Forum Moderators: Robert Charlton & goodroi

Message Too Old, No Replies

Why is Googlebot still crawling my http://amp.example.com

I removed and redirected the AMP subdomain 4 years ago

         

guarriman3

8:24 am on Jan 4, 2024 (gmt 0)

10+ Year Member Top Contributors Of The Month



In 2020, I removed my AMP subdomain (amp.example.com) and 301-redirected all the HTTP+HTTPS traffic to example.com:
http://amp.example.com/product --> https://example.com/product
https://amp.example.com/product --> https://example.com/product


I'm still maintaining 4 properties in Google Search Console
1) HTTP+AMP (http://amp.example.com), with no sitemap
2) HTTPS+AMP (https://amp.example.com), with no sitemap
3) HTTP+NOAMP (http://example.com), with no sitemap
4) HTTPS+NOAMP (https://example.com), this is the main one, with one sitemap of 300k URLs

However, 4 years later, I'm still viewing 168k URLs into the GSC of the HTTP+AMP property, under the "Page with redirect". All of them show the same information:
  • Sitemaps: No referring sitemaps detected [it's ok for me]
  • Referring page: http://example.com/product [this is weird, why GSC is showing this URL of the HTTP+NOAMP property?
  • Last crawl: Jan 2, 2024, 10:41:16 PM
  • User-declared canonical: https://example.com/product [it's ok for me]

    Some questions
  • why is Googlebot still crawling my HTTP+AMP property after 4 years?
  • should I wait longer for Googlebot to stop crawling the URLs?
  • can I be penalized by this situation?
  • can I avoid this somehow?
  • why is GSC showing the HTTP+NOAMP referring page?

    Thank you.
  • not2easy

    12:02 pm on Jan 4, 2024 (gmt 0)

    WebmasterWorld Administrator 10+ Year Member Top Contributors Of The Month



    What do you see in your access logs? Since it is all now on one domain/protocol and the old URLs are redirected to the new, there should not continue to be any crawling of the content, seeking it with old URLs - assuming you have set up 301 (permanent) rewrites and not 302 (temporary). If your logs are showing 302 responses, that is the reason they continue looking for the old URLs. Are you also redirecting inbound links?

    guarriman3

    4:58 pm on Jan 4, 2024 (gmt 0)

    10+ Year Member Top Contributors Of The Month



    Thank you very much, @not2easy, for your nice answer.

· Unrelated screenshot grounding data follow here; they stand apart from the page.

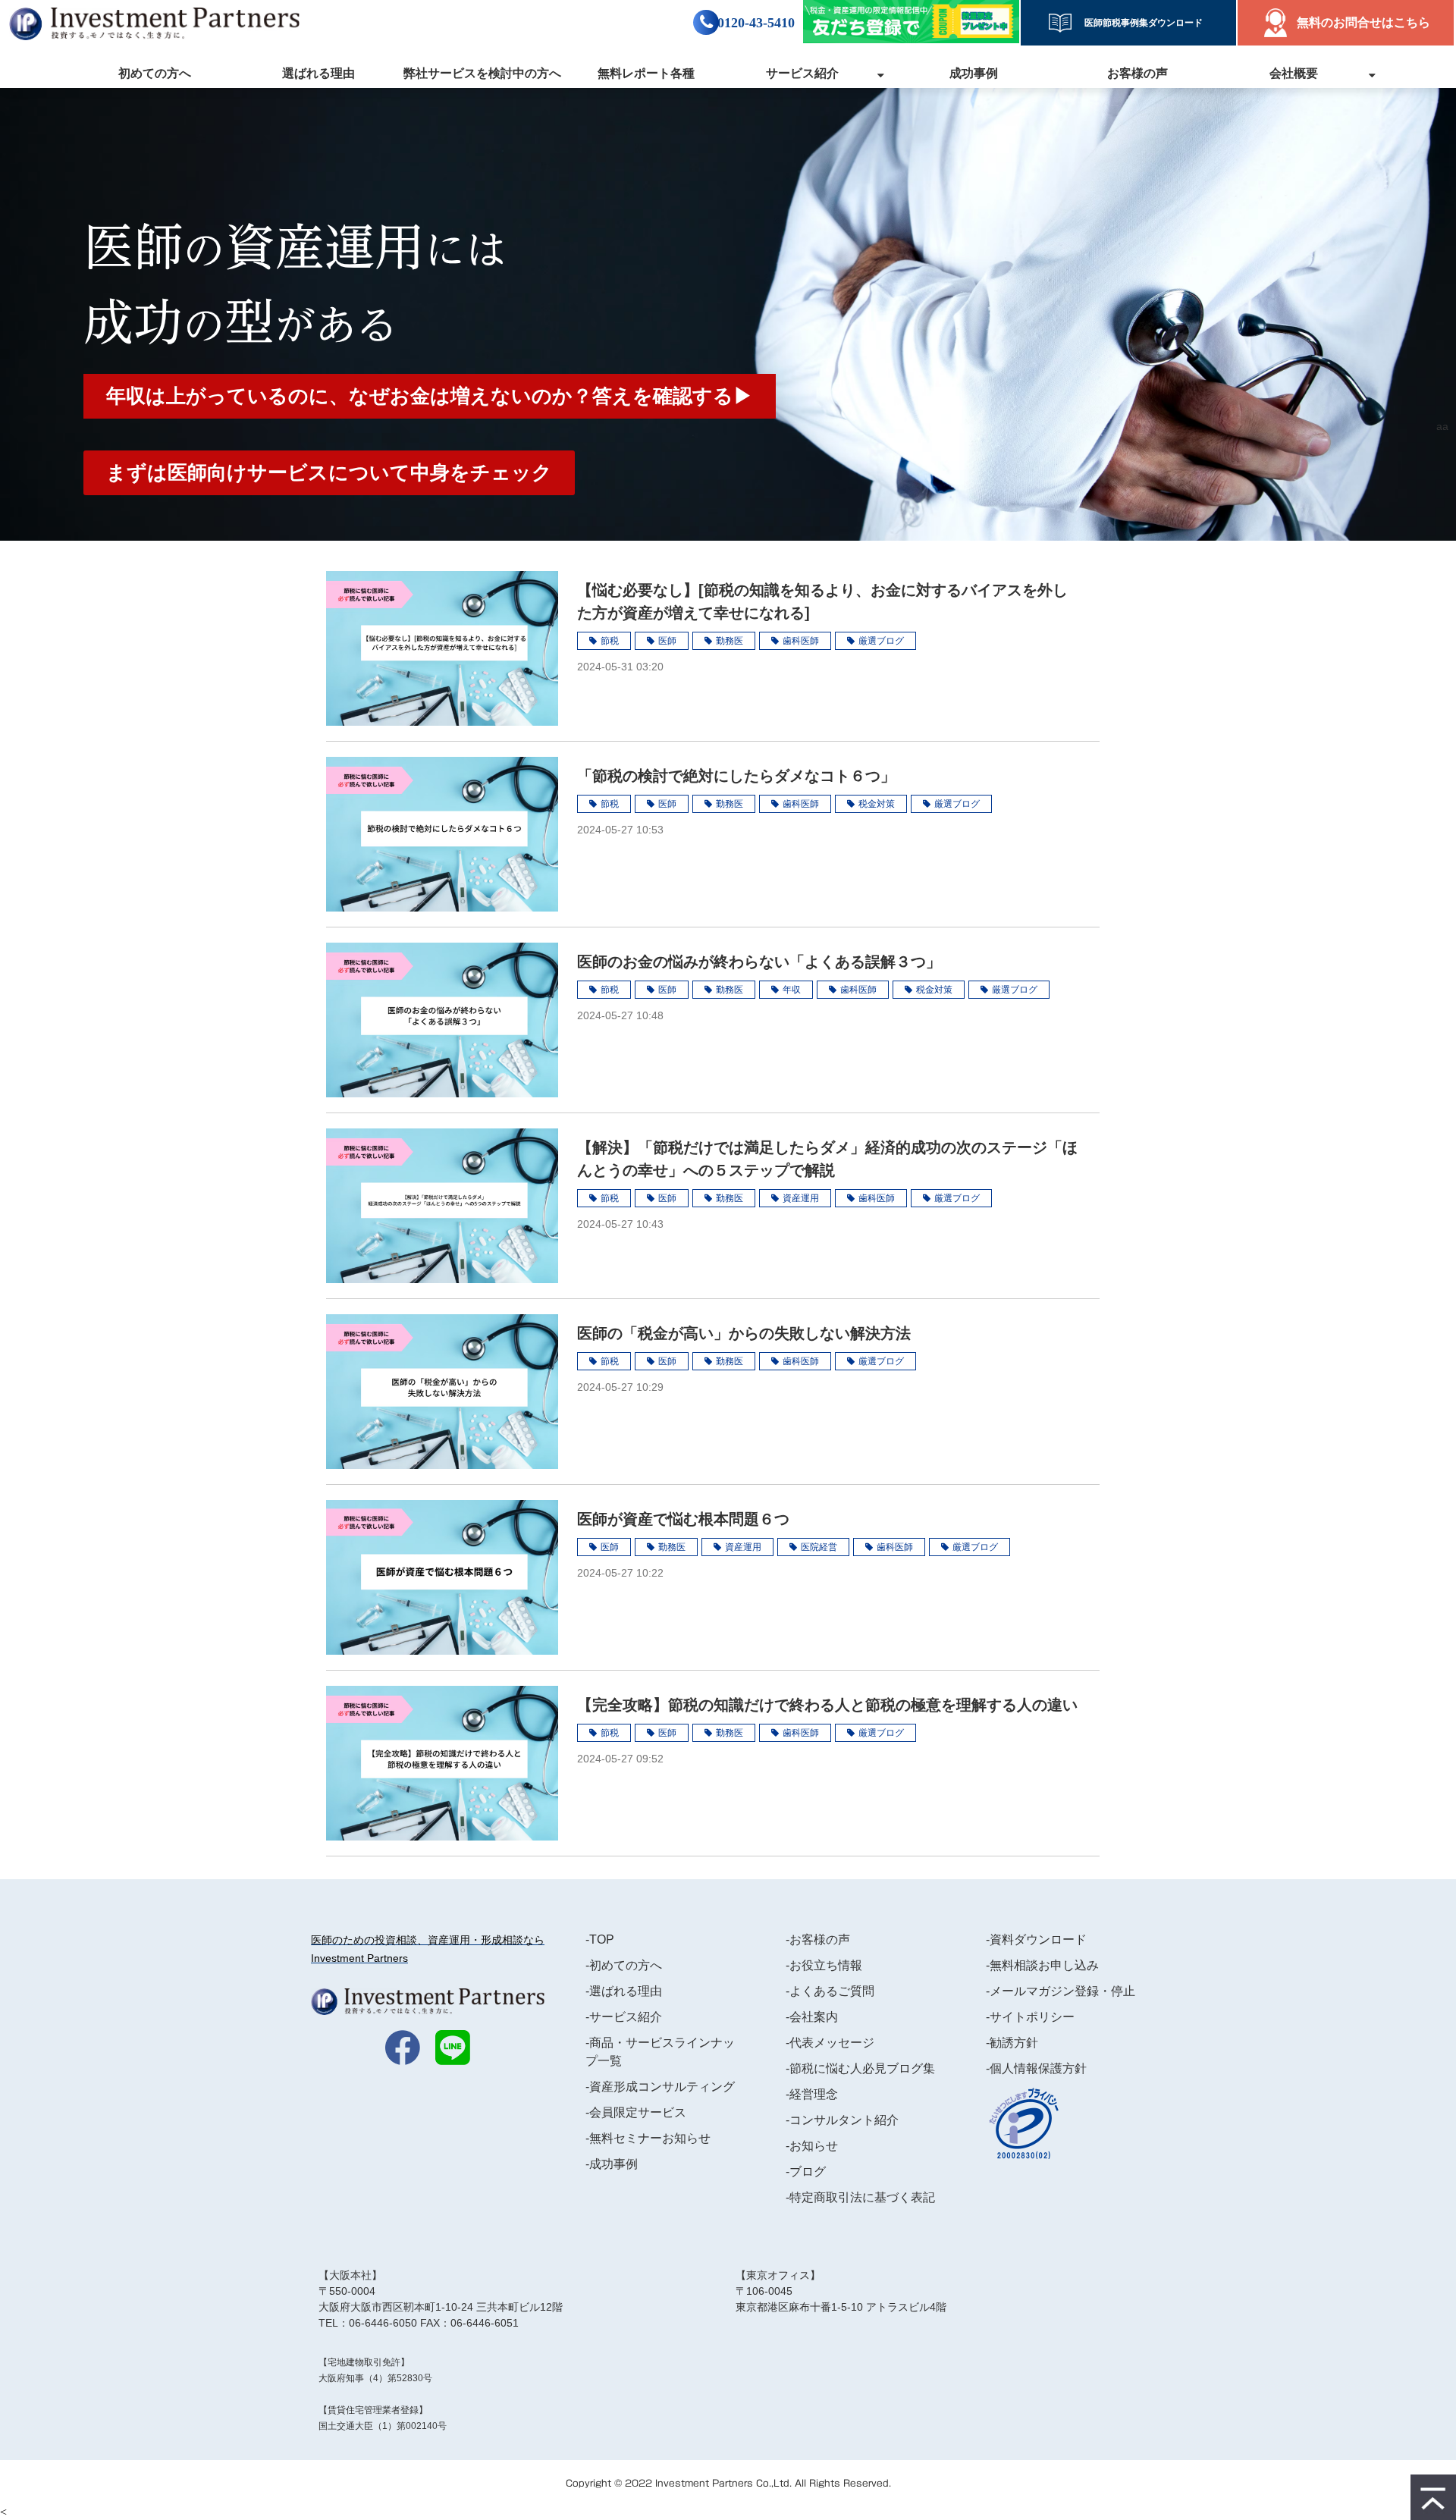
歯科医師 (801, 640)
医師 (667, 640)
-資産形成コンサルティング (660, 2086)
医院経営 (819, 1547)
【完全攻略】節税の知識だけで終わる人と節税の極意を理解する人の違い (827, 1704)
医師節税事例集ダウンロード (1139, 22)
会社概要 (1293, 73)
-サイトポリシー (1030, 2016)
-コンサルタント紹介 (842, 2120)
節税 (610, 640)
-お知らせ (812, 2145)
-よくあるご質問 (830, 1991)
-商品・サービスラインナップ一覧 (660, 2051)
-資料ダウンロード (1036, 1939)
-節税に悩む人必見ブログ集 (860, 2068)
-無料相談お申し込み (1042, 1965)
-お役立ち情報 (824, 1965)
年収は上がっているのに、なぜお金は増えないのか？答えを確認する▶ (429, 395)
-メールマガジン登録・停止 (1060, 1991)
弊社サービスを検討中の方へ (482, 73)
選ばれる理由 (318, 73)
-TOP (599, 1939)
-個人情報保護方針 (1036, 2068)
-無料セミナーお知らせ (648, 2138)
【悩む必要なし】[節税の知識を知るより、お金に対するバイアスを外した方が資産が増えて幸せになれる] (822, 601)
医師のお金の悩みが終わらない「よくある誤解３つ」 (759, 961)
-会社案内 (812, 2016)
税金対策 (876, 804)
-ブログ (806, 2171)
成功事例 (973, 73)
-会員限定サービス (635, 2112)
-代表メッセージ (830, 2042)
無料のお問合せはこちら (1363, 22)
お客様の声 (1137, 73)
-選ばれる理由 (623, 1991)
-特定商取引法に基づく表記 (860, 2197)
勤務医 (729, 640)
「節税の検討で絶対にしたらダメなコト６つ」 (736, 775)
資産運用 (801, 1198)
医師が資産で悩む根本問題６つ (683, 1519)
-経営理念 (812, 2094)
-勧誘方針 (1012, 2042)
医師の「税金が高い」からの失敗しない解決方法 (744, 1333)
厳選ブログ (881, 640)
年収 (792, 989)
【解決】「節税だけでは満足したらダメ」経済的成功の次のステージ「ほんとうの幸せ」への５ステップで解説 (827, 1158)
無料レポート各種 (646, 73)
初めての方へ (154, 73)
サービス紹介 (802, 73)
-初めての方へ (623, 1965)
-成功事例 (611, 2164)
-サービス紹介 (623, 2016)
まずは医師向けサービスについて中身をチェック (329, 472)
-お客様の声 (818, 1939)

    I've just checked the Apache logs, and found that there are no 302 responses, and tons of 301 responses.

    And I also checked the HTTP headers of the redirects, and found one surprise: to redirect from 'http://amp.example.com/product' to 'https://example.com/product', I'm implementing two 301 redirects:

    1st 301 redirect: http://amp.example.com/product --> https://amp.example.com/product
    2nd 301 redirect: https://amp.example.com/product --> https://example.com/product


    May those multiple 301 redirects affect my SEO ranking, my crawling budget and the non-indexed pages in Search Console?
    (obviously, I will try to fix this issue)

    not2easy

    5:26 pm on Jan 4, 2024 (gmt 0)

    WebmasterWorld Administrator 10+ Year Member Top Contributors Of The Month



    Possibly, if so it would be because the amp. subdomain exists and the redirect is causing a loop because it isn't capturing the request. The first 301 should go to the newer URL, capturing the request and appending it so there is one step.

    It appears you are using Mod_Alias (Redirect) and combining it with Mod_Rewrite which can wreak havoc. (can, not always)

    I'd suggest you post in the Apache forum for specifics, this isn't the place where the best help is found for this topic, we're OT already for the Google forum.

    edited to add - Apache forum is here: [webmasterworld.com...]

    lucy24

    5:37 pm on Jan 4, 2024 (gmt 0)

    WebmasterWorld Senior Member 10+ Year Member Top Contributors Of The Month



    1st 301 redirect: http://amp.example.com/product --> https://amp.example.com/product

    Remove this redirect. It will be covered by the universal redirect of all amp. URLs, regardless of initially requested protocol.

    ... and we'll see you in the Apache subforum, because an http > https redirect should not happen until all other redirects have been handled.